As US midterm elections approach on November 2, even some conservative commentators have said it appears that the "ground zero mosque" - where the disgruntled-populist Tea Party movement is staging a rally on the anniversary of 9/11 - is being used as an emotional vote-getting gambit by conservatives.

"The Park51 controversy is a red herring," wrote Gene Healy, a vice president of the conservative Cato Institute, in the DC Examiner. "Faced with difficult choices, the alleged party of small government always retreats to the lazy politics of Kulturkampf."

Defenders of the Park51 project include US President Barack Obama and - more vocally - current New York Mayor Michael Bloomberg, who also said he believes the controversy will die down as soon as the election is over.

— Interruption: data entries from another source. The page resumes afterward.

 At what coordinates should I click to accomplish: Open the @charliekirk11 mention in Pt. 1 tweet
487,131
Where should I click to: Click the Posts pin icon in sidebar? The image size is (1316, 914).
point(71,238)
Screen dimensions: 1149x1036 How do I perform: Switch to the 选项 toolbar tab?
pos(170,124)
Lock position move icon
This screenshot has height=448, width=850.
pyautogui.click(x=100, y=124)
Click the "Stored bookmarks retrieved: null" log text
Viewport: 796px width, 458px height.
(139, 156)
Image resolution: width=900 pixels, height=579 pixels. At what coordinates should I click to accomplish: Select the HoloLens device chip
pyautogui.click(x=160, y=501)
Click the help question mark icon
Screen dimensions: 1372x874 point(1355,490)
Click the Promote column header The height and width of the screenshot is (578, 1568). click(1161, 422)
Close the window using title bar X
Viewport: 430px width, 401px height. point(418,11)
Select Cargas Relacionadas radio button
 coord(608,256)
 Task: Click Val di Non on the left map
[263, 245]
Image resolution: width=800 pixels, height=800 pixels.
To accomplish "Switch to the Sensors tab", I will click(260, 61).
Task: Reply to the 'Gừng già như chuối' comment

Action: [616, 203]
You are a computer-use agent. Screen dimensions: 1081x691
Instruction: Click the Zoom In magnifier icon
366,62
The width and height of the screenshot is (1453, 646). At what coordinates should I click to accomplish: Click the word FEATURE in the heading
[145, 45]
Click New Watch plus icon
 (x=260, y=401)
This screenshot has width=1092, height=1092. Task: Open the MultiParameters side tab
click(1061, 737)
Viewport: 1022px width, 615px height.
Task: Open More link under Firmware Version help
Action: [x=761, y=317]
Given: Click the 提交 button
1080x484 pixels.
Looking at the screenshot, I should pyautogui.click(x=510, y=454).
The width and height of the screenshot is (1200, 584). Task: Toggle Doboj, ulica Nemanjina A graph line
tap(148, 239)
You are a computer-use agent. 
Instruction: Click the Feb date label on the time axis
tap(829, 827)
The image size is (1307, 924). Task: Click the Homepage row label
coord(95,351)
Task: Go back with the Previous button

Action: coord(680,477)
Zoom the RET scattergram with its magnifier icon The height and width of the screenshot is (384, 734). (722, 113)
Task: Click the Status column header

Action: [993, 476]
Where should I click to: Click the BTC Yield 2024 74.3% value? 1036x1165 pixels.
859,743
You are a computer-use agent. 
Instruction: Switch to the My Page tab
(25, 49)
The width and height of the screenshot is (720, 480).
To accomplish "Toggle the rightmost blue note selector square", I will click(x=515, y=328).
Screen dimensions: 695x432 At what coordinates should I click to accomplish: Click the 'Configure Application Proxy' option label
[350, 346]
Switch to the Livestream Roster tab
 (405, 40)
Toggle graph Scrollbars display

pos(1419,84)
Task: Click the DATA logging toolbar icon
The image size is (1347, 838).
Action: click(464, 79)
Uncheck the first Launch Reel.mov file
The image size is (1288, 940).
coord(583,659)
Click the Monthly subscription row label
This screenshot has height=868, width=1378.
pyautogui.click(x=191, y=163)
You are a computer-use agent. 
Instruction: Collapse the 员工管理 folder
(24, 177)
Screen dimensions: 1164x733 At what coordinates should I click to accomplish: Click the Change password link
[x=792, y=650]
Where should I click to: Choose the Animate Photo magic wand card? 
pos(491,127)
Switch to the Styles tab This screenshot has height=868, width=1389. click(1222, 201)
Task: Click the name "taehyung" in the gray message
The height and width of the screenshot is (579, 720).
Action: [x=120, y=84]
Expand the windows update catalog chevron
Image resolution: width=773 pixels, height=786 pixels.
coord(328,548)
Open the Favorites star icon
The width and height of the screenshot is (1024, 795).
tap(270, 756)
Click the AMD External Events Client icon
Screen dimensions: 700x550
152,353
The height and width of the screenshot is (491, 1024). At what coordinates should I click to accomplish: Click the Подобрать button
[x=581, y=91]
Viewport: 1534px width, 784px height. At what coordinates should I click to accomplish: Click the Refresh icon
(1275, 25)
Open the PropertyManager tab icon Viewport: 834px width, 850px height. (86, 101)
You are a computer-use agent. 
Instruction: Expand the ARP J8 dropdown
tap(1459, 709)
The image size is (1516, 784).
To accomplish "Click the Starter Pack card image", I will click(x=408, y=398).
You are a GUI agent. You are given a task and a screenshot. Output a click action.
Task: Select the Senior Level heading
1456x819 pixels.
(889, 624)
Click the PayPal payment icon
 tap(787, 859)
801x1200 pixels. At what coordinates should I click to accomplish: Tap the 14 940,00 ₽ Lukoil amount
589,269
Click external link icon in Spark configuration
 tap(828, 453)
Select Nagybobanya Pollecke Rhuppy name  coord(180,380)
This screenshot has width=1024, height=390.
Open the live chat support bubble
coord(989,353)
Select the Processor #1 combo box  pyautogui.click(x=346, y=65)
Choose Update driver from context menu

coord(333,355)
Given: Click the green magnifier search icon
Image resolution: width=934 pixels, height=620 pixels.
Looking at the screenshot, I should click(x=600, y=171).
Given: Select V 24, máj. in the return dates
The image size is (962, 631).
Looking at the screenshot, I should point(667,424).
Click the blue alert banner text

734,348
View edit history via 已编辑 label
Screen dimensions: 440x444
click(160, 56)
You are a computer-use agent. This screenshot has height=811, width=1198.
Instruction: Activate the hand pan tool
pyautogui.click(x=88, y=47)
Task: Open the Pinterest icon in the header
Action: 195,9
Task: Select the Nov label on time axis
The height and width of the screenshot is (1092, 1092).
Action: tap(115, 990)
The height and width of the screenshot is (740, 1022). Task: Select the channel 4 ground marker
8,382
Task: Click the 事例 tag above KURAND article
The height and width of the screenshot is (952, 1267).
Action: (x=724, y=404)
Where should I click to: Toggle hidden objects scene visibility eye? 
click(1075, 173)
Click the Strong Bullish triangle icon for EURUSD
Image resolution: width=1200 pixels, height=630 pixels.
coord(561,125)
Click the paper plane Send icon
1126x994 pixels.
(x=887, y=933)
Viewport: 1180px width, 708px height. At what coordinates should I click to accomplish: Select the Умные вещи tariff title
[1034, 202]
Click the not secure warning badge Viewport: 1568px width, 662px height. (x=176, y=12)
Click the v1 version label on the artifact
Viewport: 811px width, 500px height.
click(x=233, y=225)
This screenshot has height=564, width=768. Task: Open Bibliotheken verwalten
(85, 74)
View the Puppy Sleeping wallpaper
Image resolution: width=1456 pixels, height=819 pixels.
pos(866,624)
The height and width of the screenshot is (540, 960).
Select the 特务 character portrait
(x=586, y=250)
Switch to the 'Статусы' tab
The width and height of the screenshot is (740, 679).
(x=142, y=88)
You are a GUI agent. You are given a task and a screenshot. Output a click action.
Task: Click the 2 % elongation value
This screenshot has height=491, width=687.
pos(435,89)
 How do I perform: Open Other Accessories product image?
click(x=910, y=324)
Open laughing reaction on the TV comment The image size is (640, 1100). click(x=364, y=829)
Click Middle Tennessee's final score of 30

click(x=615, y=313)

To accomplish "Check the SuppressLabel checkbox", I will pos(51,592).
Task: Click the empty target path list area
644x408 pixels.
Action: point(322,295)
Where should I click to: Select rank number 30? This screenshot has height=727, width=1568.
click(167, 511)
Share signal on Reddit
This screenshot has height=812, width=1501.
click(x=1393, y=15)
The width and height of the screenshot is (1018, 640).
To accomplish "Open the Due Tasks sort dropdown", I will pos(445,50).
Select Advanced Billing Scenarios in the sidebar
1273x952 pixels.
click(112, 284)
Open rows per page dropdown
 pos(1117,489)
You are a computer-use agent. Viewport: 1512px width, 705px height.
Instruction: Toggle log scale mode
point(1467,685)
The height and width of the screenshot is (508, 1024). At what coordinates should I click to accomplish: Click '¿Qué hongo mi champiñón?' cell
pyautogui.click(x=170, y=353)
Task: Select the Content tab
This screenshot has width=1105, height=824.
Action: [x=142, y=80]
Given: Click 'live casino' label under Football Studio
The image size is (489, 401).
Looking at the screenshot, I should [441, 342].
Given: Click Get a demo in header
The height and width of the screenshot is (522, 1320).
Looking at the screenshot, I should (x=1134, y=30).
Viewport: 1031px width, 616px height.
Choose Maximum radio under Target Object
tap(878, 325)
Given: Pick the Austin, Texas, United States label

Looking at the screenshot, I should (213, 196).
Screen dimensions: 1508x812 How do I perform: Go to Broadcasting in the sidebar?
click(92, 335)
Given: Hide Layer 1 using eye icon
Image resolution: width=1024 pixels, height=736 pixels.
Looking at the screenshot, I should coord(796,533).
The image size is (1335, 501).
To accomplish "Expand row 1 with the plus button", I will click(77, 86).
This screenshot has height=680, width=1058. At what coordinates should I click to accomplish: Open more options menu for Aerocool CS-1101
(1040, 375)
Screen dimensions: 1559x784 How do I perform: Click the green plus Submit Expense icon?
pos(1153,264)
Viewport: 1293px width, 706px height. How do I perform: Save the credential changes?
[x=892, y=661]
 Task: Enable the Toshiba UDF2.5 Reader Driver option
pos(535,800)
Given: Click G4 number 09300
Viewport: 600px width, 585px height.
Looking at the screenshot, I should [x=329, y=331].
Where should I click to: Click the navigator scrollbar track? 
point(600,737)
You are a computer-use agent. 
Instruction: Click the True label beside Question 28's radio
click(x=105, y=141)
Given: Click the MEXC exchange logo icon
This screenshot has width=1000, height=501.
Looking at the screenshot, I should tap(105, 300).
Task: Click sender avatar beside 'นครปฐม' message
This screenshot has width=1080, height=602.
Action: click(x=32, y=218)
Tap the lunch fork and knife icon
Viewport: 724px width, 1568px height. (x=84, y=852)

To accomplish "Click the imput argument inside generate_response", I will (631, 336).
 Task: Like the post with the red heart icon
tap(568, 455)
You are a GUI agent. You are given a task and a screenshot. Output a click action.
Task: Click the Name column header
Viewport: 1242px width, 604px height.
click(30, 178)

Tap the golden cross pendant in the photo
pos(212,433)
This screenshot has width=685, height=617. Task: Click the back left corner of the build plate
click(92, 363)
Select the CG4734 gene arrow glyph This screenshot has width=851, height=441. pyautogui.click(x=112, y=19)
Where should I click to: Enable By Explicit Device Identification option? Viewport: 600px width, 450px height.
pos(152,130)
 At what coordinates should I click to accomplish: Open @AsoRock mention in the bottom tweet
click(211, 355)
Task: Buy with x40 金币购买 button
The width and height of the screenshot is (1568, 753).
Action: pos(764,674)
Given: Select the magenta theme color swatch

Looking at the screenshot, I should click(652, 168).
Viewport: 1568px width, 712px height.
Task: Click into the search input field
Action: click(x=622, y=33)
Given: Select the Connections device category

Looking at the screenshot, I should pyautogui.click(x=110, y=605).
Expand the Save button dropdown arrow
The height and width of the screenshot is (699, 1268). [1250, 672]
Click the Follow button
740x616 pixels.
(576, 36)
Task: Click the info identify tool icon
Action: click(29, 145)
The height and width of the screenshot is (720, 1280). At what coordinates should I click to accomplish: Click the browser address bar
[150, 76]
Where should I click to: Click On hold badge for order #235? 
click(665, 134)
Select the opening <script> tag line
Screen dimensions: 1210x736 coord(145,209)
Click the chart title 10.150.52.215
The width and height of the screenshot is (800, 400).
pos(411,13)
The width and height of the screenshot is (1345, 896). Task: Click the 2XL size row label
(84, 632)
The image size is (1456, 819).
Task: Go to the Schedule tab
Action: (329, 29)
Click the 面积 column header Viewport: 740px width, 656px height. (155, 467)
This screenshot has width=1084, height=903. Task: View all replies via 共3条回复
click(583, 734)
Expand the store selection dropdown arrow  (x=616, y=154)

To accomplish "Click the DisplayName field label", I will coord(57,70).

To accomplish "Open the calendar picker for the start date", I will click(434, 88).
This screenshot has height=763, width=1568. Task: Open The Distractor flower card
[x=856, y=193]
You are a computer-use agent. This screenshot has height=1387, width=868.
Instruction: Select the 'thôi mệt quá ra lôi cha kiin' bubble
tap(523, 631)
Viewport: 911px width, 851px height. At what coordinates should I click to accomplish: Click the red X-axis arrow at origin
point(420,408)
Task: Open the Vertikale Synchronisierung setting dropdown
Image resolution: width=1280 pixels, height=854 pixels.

Both politicians said they believe the planners' First Amendment rights trump any questions over the appropriateness of the mosque's location.

"If we say that a mosque or a community center should not be built near the perimeter of the World Trade Center site, we would compromise our commitment to fighting terror with freedom," Bloomberg said last month in a speech.

Comparisons with pre-War Germany

CAIR's Hooper said he believes the Islamophobic hate speech being used against Muslims - who make up 0.8 percent of the US population - is reminiscent of the kind of rhetoric used against the relatively tiny Jewish community in pre-World War II Germany.

"It's the same rhetoric of people taking over, of undue influence," he said. "It was wrong when it was used to target the Jewish community, and it is wrong when it is used to target the Muslim community."

The site of a planned mosque is shown two blocks from the World Trade Center
Those involved debate the site's 'sacred' statusImage: AP

But Gravers, of Stop the Islamization of Europe, disagreed: "You cannot compare Muslims with the Jews in Berlin, because they are absolutely not victims. The Jewish population never made any terror attacks at all. This debate is about understanding peoples' feelings, not about persecution."

Coping with the radicals

Imam Rauf, who is reported to have dedicated his pulpit to moderate intercultural discourse, was abroad on a US State Department-sponsored speaking tour for much of the controversy. But he finally spoke out in an interview late Wednesday with CNN, saying that if he had known how much pain the decision would cause, he would have chosen another site.

While he acknowledged that "nothing is off the table" when it comes to the project, he did say that at this point, there was no choice but to stick to the plan.

"You cannot heal a trauma by walking away from it," he said. "If we move from that location, the story will be that the radicals have taken over the discourse. The headlines in the Muslim world will be that Islam is under attack."

Now, he plans to continue with the project, and try to "advance a discourse on peace."